Mit der Künstlichen Intelligenz (KI) in der Kriegführung ist es ein wenig, wie in der Fabel vom Hirtenjungen und dem Wolf: Seit Jahrzehnten gab es immer wieder Konjunkturen, in denen die Industrie Durchbrüche bei der militärischen Anwendung von KI in Aussicht stellte und damit Erwartungen im Militär. In der Friedensbewegung und unter kritischen Informatiker:innen war man hingegen alarmiert.
Die tatsächlichen Fortschritte aber fallen gegenüber den Ankündigungen bis dato meist sehr bescheiden aus und vollzogen sich relativ unabhängig von den Konjunkturen der KI-Forschung und den sie begleitenden rüstungskeynsianistischen Programmen der Regierungen.
Entsprechende Anwendungen dessen, was jeweils zeitgenössisch als KI verstanden wurde, folgten dabei eher getrennten Entwicklungspfaden in getrennten Anwendungsfeldern wie der Fernaufklärung, der Bilderkennung, der Logistik und der Erzeugung von Trainings- und Simulationsumgebungen.
Häufig griffen die Militärs dabei auf Technologien zurück, die bereits zuvor auf zivilen Massenmärkten etabliert worden waren, z.B. in der Spiele-Industrie oder Softwareentwicklungen für das Ressourcenmanagement von Unternehmen.
Der aktuelle Hype um KI allerdings könnte sich von den bisherigen Konjunkturen unterscheiden und tatsächlich disruptive Veränderungen auf den Schlachtfeldern hervorbringen.
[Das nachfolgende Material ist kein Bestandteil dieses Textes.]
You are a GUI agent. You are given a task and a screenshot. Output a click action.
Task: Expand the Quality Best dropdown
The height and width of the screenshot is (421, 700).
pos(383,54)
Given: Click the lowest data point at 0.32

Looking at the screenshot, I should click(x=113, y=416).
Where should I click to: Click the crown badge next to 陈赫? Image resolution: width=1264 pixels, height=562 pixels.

Vieles spricht dafür, dass dies aktuell bereits der Fall ist – nicht nur in der Ukraine. Und einiges spricht dafür, dass diese Entwicklung noch am Anfang steht und sich noch deutlich beschleunigen könnte.
"Es geht um konkrete Lösungen"
Davon zeugte etwa eine Veranstaltung des "Anwenderforum(s) für Fernmeldetechnik, Computer, Elektronik und Automatisierung" (AFCEA) Bonn. Hinter dem als gemeinnützig anerkannten Verein steht ein Netzwerk von Unternehmen aus der IT- und Rüstungsindustrie, Militärs und Ministerialbeamt:innen.
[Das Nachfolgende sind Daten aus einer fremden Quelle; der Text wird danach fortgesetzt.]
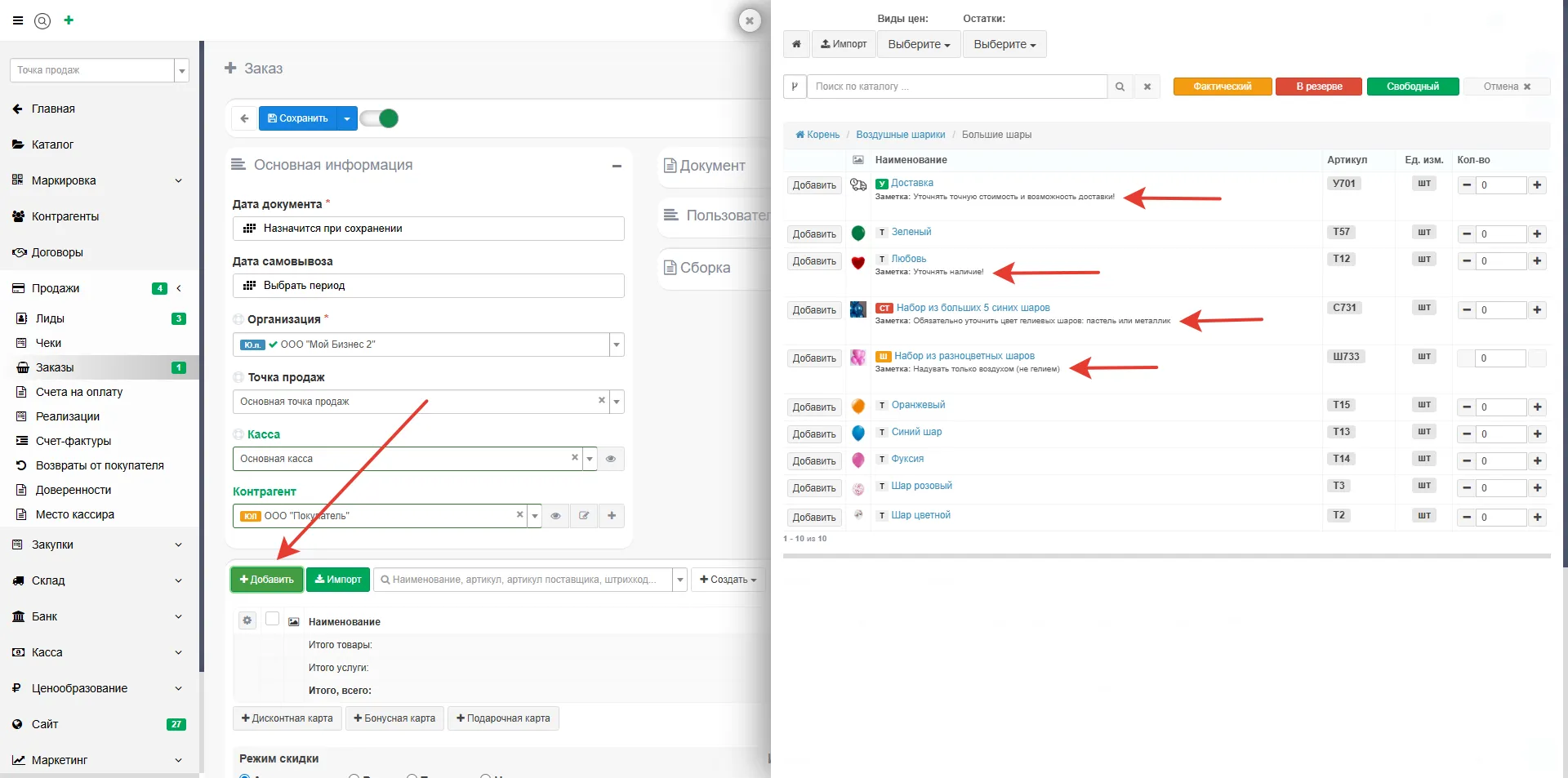Open table settings gear icon
1568x778 pixels.
[x=247, y=620]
In seiner Außendarstellung bezeichnet sich der Verein meist als "Dialogplattform", macht aber zugleich in der aktuellen Selbstbeschreibung auf seiner Homepage keinen Hehl aus der primär militärischen bzw. rüstungspolitischen Ausrichtung seiner Arbeit, zumindest in historischer Hinsicht:
Gegründet wurde AFCEA International 1946 von Angehören der US-Streitkräfte zur Verbesserung des Fernmeldewesens. Der deutsche Verein geht auf die Initiative von Soldaten zurück, die 1983 den Austausch rund um Informations- und Kommunikationstechnik (ITK) im Verteidigungs- und Sicherheitsbereich fördern wollten.
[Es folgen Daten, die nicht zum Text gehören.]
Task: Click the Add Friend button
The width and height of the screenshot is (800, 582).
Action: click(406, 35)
Zu den Aktivitäten des Vereins gehört neben zahlreichen kleineren Veranstaltungen eine jährliche Fachausstellung, die sich in den letzten Jahren zunehmend auf ein zuvor bestimmtes "Jahresthema" bezog.
Sowohl 2022 wie 2023 begann dieses Jahresthema mit den Worten "(Künstliche) Intelligenz & Innovation", worauf 2022 noch "Chance für Mensch und Technik" folgte, 2023 standen demgegenüber bereits im Titel "konkrete Nutzungsmöglichkeiten" im Mittelpunkt: "Wir werden uns im Jahr 2023 mit konkreten Lösungen und in der Nutzung befindlichen oder kurz vor der Einführung stehenden Anwendungsmöglichkeiten befassen. Es geht um konkrete Lösungen."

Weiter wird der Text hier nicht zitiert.